EXERCISE DATA:
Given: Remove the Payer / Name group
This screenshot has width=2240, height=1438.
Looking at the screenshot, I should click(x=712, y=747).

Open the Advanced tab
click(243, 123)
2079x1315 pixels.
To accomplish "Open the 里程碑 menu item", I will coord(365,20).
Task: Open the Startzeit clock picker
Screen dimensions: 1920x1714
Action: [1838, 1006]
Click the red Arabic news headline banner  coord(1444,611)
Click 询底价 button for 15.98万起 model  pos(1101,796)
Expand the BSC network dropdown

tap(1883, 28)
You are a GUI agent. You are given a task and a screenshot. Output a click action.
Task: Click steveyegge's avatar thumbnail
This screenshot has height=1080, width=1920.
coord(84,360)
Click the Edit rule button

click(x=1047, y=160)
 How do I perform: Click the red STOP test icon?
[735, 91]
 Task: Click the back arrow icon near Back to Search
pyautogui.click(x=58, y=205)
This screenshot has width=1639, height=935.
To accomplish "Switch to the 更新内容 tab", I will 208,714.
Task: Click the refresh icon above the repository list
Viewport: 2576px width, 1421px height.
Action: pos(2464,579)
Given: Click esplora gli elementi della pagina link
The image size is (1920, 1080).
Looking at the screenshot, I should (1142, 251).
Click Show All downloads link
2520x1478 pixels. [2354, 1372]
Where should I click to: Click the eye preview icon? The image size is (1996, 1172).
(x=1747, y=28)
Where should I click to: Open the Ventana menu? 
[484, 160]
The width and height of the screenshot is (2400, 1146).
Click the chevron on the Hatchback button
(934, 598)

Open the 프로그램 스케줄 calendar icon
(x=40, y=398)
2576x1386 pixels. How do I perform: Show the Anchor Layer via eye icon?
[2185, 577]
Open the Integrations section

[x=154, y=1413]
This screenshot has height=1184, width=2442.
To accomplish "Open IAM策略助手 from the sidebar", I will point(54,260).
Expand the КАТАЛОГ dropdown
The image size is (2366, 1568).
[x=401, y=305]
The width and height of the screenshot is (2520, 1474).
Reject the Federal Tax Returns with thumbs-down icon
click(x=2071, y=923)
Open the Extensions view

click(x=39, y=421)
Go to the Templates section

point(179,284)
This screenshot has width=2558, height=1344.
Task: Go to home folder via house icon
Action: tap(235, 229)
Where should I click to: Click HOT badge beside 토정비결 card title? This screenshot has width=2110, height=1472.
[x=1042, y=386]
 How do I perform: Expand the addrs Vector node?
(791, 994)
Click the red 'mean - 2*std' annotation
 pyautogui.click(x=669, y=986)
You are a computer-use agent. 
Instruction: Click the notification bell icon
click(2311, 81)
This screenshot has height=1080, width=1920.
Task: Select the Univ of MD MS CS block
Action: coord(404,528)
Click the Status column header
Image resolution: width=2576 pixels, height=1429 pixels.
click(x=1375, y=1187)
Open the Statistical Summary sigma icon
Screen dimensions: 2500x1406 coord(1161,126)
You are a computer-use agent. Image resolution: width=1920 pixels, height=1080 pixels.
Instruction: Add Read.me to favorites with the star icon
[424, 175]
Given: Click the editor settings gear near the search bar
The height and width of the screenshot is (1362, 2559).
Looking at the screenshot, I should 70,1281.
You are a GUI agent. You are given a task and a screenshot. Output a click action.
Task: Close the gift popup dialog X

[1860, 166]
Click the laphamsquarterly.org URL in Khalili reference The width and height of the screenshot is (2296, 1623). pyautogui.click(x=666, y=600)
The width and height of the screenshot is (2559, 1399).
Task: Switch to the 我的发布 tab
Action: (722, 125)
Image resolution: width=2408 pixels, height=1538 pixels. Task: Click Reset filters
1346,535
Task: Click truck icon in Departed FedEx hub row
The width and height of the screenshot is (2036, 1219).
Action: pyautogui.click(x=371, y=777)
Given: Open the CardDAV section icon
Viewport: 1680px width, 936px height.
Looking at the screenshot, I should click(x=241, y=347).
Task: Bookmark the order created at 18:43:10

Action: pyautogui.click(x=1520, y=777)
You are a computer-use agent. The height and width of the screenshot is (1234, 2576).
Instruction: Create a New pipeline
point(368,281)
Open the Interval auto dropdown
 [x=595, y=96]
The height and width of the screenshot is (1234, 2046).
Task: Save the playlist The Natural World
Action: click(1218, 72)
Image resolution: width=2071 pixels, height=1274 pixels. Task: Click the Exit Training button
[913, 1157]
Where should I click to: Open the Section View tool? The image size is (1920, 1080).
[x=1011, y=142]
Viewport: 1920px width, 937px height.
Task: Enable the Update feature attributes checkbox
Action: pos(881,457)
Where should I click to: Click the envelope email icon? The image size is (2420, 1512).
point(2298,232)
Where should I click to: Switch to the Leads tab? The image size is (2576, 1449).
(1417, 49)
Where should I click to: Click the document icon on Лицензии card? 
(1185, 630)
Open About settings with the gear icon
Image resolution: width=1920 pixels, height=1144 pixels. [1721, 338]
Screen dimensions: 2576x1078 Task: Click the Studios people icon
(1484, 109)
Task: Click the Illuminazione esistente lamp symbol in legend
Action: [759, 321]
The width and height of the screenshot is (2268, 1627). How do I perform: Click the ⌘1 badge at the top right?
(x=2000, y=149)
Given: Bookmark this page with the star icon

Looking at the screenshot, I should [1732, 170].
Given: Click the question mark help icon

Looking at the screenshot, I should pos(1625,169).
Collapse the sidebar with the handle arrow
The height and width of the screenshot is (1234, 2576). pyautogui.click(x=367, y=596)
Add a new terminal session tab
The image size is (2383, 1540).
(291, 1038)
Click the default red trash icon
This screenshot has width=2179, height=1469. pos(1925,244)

WHAT TO PRODUCE: Write the entries again, exactly as they stand.

EXERCISE OUTPUT:
Given: Remove the Payer / Name group
This screenshot has width=2240, height=1438.
Looking at the screenshot, I should click(x=712, y=747).

Open the Advanced tab
click(243, 123)
2079x1315 pixels.
To accomplish "Open the 里程碑 menu item", I will coord(365,20).
Task: Open the Startzeit clock picker
Screen dimensions: 1920x1714
Action: [1838, 1006]
Click the red Arabic news headline banner  coord(1444,611)
Click 询底价 button for 15.98万起 model  pos(1101,796)
Expand the BSC network dropdown

tap(1883, 28)
You are a GUI agent. You are given a task and a screenshot. Output a click action.
Task: Click steveyegge's avatar thumbnail
This screenshot has height=1080, width=1920.
coord(84,360)
Click the Edit rule button

click(x=1047, y=160)
 How do I perform: Click the red STOP test icon?
[735, 91]
 Task: Click the back arrow icon near Back to Search
pyautogui.click(x=58, y=205)
This screenshot has width=1639, height=935.
To accomplish "Switch to the 更新内容 tab", I will 208,714.
Task: Click the refresh icon above the repository list
Viewport: 2576px width, 1421px height.
Action: pos(2464,579)
Given: Click esplora gli elementi della pagina link
The image size is (1920, 1080).
Looking at the screenshot, I should (1142, 251).
Click Show All downloads link
2520x1478 pixels. [2354, 1372]
Where should I click to: Click the eye preview icon? The image size is (1996, 1172).
(x=1747, y=28)
Where should I click to: Open the Ventana menu? 
[484, 160]
The width and height of the screenshot is (2400, 1146).
Click the chevron on the Hatchback button
(934, 598)

Open the 프로그램 스케줄 calendar icon
(x=40, y=398)
2576x1386 pixels. How do I perform: Show the Anchor Layer via eye icon?
[2185, 577]
Open the Integrations section

[x=154, y=1413]
This screenshot has height=1184, width=2442.
To accomplish "Open IAM策略助手 from the sidebar", I will point(54,260).
Expand the КАТАЛОГ dropdown
The image size is (2366, 1568).
[x=401, y=305]
The width and height of the screenshot is (2520, 1474).
Reject the Federal Tax Returns with thumbs-down icon
click(x=2071, y=923)
Open the Extensions view

click(x=39, y=421)
Go to the Templates section

point(179,284)
This screenshot has width=2558, height=1344.
Task: Go to home folder via house icon
Action: tap(235, 229)
Where should I click to: Click HOT badge beside 토정비결 card title? This screenshot has width=2110, height=1472.
[x=1042, y=386]
 How do I perform: Expand the addrs Vector node?
(791, 994)
Click the red 'mean - 2*std' annotation
 pyautogui.click(x=669, y=986)
You are a computer-use agent. 
Instruction: Click the notification bell icon
click(2311, 81)
This screenshot has height=1080, width=1920.
Task: Select the Univ of MD MS CS block
Action: coord(404,528)
Click the Status column header
Image resolution: width=2576 pixels, height=1429 pixels.
click(x=1375, y=1187)
Open the Statistical Summary sigma icon
Screen dimensions: 2500x1406 coord(1161,126)
You are a computer-use agent. Image resolution: width=1920 pixels, height=1080 pixels.
Instruction: Add Read.me to favorites with the star icon
[424, 175]
Given: Click the editor settings gear near the search bar
The height and width of the screenshot is (1362, 2559).
Looking at the screenshot, I should 70,1281.
You are a GUI agent. You are given a task and a screenshot. Output a click action.
Task: Close the gift popup dialog X

[1860, 166]
Click the laphamsquarterly.org URL in Khalili reference The width and height of the screenshot is (2296, 1623). pyautogui.click(x=666, y=600)
The width and height of the screenshot is (2559, 1399).
Task: Switch to the 我的发布 tab
Action: (722, 125)
Image resolution: width=2408 pixels, height=1538 pixels. Task: Click Reset filters
1346,535
Task: Click truck icon in Departed FedEx hub row
The width and height of the screenshot is (2036, 1219).
Action: pyautogui.click(x=371, y=777)
Given: Open the CardDAV section icon
Viewport: 1680px width, 936px height.
Looking at the screenshot, I should click(x=241, y=347).
Task: Bookmark the order created at 18:43:10

Action: pyautogui.click(x=1520, y=777)
You are a computer-use agent. The height and width of the screenshot is (1234, 2576).
Instruction: Create a New pipeline
point(368,281)
Open the Interval auto dropdown
 [x=595, y=96]
The height and width of the screenshot is (1234, 2046).
Task: Save the playlist The Natural World
Action: click(1218, 72)
Image resolution: width=2071 pixels, height=1274 pixels. Task: Click the Exit Training button
[913, 1157]
Where should I click to: Open the Section View tool? The image size is (1920, 1080).
[x=1011, y=142]
Viewport: 1920px width, 937px height.
Task: Enable the Update feature attributes checkbox
Action: pos(881,457)
Where should I click to: Click the envelope email icon? The image size is (2420, 1512).
point(2298,232)
Where should I click to: Switch to the Leads tab? The image size is (2576, 1449).
(1417, 49)
Where should I click to: Click the document icon on Лицензии card? 
(1185, 630)
Open About settings with the gear icon
Image resolution: width=1920 pixels, height=1144 pixels. [1721, 338]
Screen dimensions: 2576x1078 Task: Click the Studios people icon
(1484, 109)
Task: Click the Illuminazione esistente lamp symbol in legend
Action: [759, 321]
The width and height of the screenshot is (2268, 1627). How do I perform: Click the ⌘1 badge at the top right?
(x=2000, y=149)
Given: Bookmark this page with the star icon

Looking at the screenshot, I should [1732, 170].
Given: Click the question mark help icon

Looking at the screenshot, I should pos(1625,169).
Collapse the sidebar with the handle arrow
The height and width of the screenshot is (1234, 2576). pyautogui.click(x=367, y=596)
Add a new terminal session tab
The image size is (2383, 1540).
(291, 1038)
Click the default red trash icon
This screenshot has width=2179, height=1469. pos(1925,244)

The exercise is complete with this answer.